Doch was Gnocchi nun genau? Viele kennen Gnocchi auch als Nocken oder Nockerl. Hier handelt es sich um spezielle Teigwaren aus Kartoffeln und Mehl (gnocchi di patate) oder aus Gries (gnocchi di semolino), die im heißen Salzwasser gekocht und vor allem in der italienischen Küche als ersten Gang serviert werden. Sie sind ein Gericht Nord- und Mittelitaliens. Der genaue Ursprung ist allerdings nicht bekannt. Fast jede Region kann mit einem anderen Rezept für Gnocci aufwarten, was darauf schließen lässt, dass Gnocchi wohl einmal eine Art Volksgericht waren.

Trotz aller Einfachheit der Gnocchi ist deren Zubereitung bei weitem nicht so einfach wie der Zubereitung von Nudeln, Makkaroni, Canelloni oder Pappardelle, die einfach nur ins heiße Wasser geworfen werden und im Handumdrehen fertig sind. Die Zubereitung von Gnocchi erfordert schon fast ein meisterhaftes Können in der Küche. Gnocchi müssen nämlich so zubereitet werden, dass die kleinen Klößchen nicht im kochenden Garwasser zerfallen.
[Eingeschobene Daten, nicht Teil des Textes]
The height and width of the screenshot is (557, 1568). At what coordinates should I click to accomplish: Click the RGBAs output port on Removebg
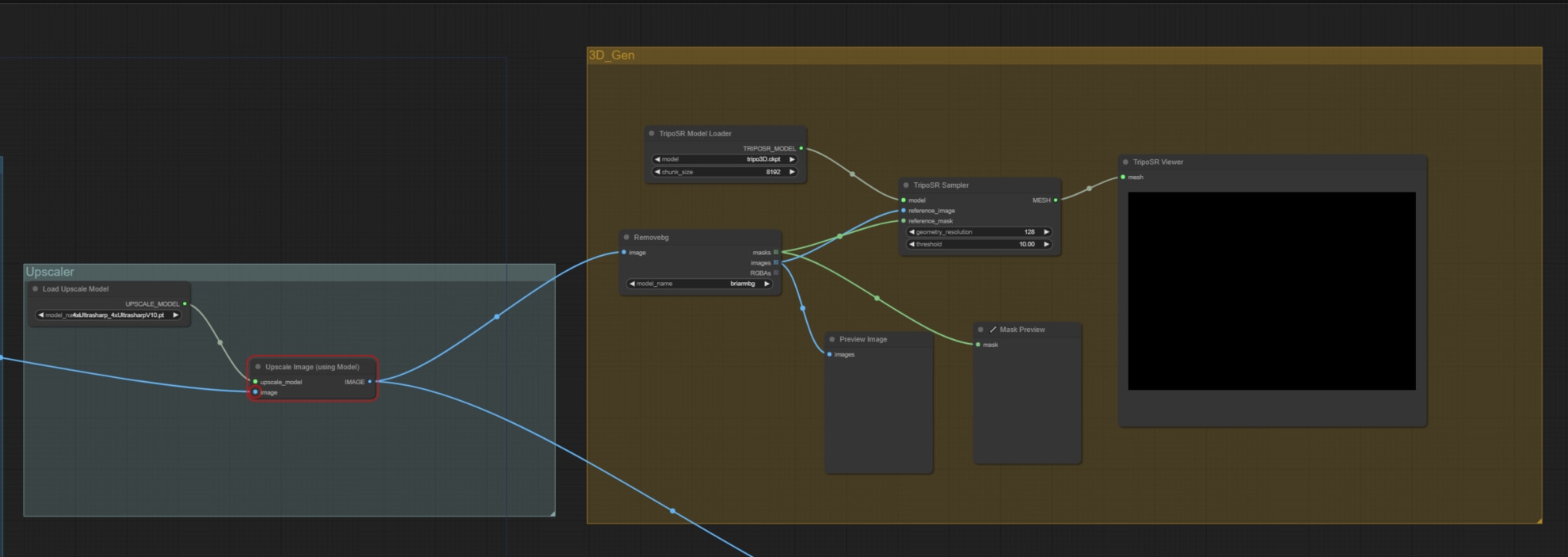pyautogui.click(x=776, y=273)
Gnocchi können abhängig von der Region, aus der sie kommen, aus verschiedenen Zutaten hergestellt und mit einer Unmenge an verschiedenen Saucen serviert werden. Bei der traditionellen Methode wird die Teigmasse als allererstes in Röllchen von der Dicke eines Daumens geformt und danach in 1 cm große Stücke geschnitten. Damit Gnocchi dann die charakteristische Form und die Rillen erhalten, werden sie gegen die Innenseite einer Gabel gedrückt und für einige Sekunden im kochenden Wasser gegart. Danach werden sie in einer Sauce geschwenkt und erhalten so ihren Geschmack.
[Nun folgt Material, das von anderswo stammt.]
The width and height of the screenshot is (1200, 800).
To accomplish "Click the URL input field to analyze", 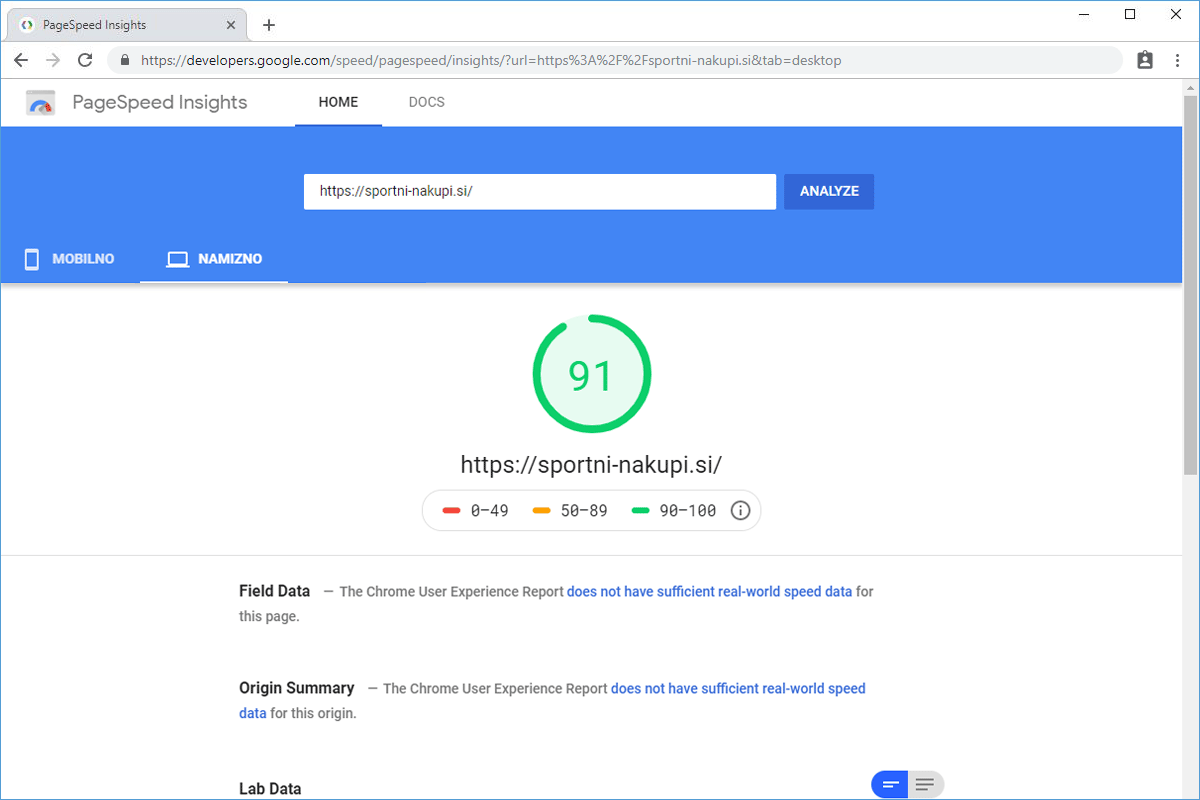I will click(539, 191).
Es gibt – ausgehend vom Grundrezept der Kartoffel-Gnocchi – viele interessante und verschiedene Varianten. So steckt zum Beispiel in den Gnocchi der Region Friaul-Julisch-Venetien, nämlich den Gnocchi di prugne, eine getrocknete rote Pflaume. In Triest, Hauptstadt der Region, wird dagegen Gnocchi il cacao favorisiert. Hier handelt es sich um Gnocchi mit Bitterschokolade und kandierten Früchten. Eine ungewöhnliche Art der Gnocchi kommt aus der Region Emilia-Romagna – die malfatti. Diese Gnocchi besitzen eine ganz eigene Form und werden aus gehacktem Spinat, Eiern, Mehl, Krumen aus Weißbrot und Mascarpone hergestellt.
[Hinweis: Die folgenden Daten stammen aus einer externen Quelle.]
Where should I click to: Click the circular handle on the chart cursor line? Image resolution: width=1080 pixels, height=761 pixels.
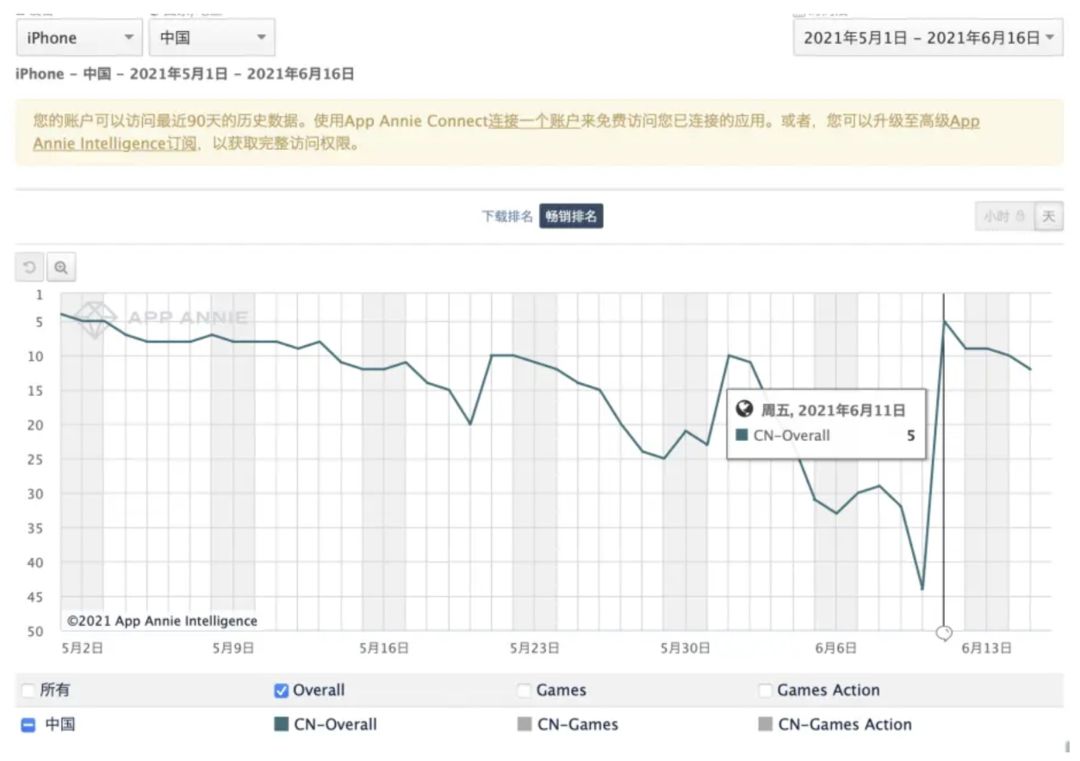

Toskaner verwenden auch eine sehr ähnliche Mischung – nur verwenden sie statt Mascarpone lieber Schafsmilchricotta. Sie servieren diese Gnocchi sehr gern mit einer Sauce aus zerlassener Butter und Parmesankäse. Auch Piemont und Sardinien besitzen eine ganz eigene Form der Zubereitung von Gnocchi. Die Vielfalt ist unerschöpflich und würde hier den Rahmen sprengen.

Gnocchi stehen genau wie Nudeln, Makkaroni, Parppadelle und Canelloni für die berühmte italienische Küche, die im Geschmack einfach unvergleichlich ist.